Elisa Carrió y Cristina Fernández entre otros, en la Comisión Antilavado: 2001. |
Con su presencia austera, implacable,
quitó entidad al informe alegando falta de elementos suficientes sin que
alcanzaran a ser eficaces para avanzar. En ese momento odié a la morocha que,
de un plumazo, pinchaba la obra de la abanderada de la ética y la
anticorrupción. A lo mejor también ahí comenzó el odio de Elisa contra
Cristina.
Ambas ambiciosas, ambas inteligentes y
talentosas, fueron trazando distintos caminos. Una llegó a ser la primera
Presidenta mujer electa y reelecta del país.
La otra…
Continúa teniendo como banderas la
ética, la anticorrupción, los valores republicanos. Y al carecer de sustento y
anclaje en la realidad política que critica, su tarea consiste en acumular
denuncia tras denuncia, con argumentos forzados y hasta mentirosos.
Hay algo más… Necesita ser escuchada y
vista, se ayuda con su soberbio histrionismo, su necesidad de atraer los focos
sobre sí se exacerba con el paso del tiempo. Y su “rival” crece sin detenerse a fuerza de gestión ejecutiva y de poder
simbólico. Cada vez le resulta más difícil competir.
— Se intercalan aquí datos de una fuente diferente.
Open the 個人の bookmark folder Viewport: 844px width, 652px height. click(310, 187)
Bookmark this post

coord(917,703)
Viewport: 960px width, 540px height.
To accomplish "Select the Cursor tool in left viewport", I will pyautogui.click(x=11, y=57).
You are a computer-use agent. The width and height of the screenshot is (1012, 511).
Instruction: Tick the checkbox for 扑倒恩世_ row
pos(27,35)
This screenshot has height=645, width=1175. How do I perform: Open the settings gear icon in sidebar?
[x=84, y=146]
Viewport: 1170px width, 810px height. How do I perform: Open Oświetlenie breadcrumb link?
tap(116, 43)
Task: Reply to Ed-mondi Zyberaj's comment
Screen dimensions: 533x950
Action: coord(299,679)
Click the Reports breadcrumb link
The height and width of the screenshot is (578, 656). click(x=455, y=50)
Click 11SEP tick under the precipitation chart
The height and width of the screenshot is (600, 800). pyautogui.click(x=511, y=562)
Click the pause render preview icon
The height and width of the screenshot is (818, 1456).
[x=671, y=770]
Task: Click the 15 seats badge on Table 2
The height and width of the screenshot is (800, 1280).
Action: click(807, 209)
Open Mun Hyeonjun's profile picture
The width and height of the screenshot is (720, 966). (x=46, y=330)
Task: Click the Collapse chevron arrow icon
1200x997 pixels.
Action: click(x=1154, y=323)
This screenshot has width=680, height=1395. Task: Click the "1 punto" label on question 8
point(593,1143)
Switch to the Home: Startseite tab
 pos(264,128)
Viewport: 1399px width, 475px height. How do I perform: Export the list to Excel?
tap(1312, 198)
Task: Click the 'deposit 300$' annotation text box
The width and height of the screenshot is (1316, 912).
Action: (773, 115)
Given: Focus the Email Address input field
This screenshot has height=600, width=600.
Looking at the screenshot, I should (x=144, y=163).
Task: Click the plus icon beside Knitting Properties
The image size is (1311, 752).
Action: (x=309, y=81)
Y a falta de una tribuna
que le sirva de plataforma (salvo en sus esporádicos discursos en la Cámara de Representantes)
aprovecha las invitaciones de los siempre dispuestos medios opositores al
gobierno y sigue con su supuesta campaña ética. Los votos no la acompañan. Alguna
vez hasta llegó a autoproponerse como la representante de la “resistencia al Régimen” [sic] aunque
sus vaticinios de apocalípticos finales del gobierno de los Kirchner la
sumergen cada vez más en el descrédito. Mientras su eterna enemiga ganaba con
55% de los votos, la perdidosa Elisa apenas arañaba un no alcanzado 2% en las últimas elecciones (Octubre 2011).
A lo mejor hay quienes puedan
interpretar sus estrambóticas denuncias y sus agoreros pronósticos como muestra
de insania. Yo no lo creo. Es demasiado inteligente, más de lo que su orgullo
herido por la superioridad exitosa de su rival le permite aceptar. Pasó a una
categoría perversa: alguien que necesita retorcer la realidad a fin de mantener
los focos sobre sí con la excusa de defender la ética, alguien inmoral. Tan
perversamente inmoral como lo permite su inteligencia.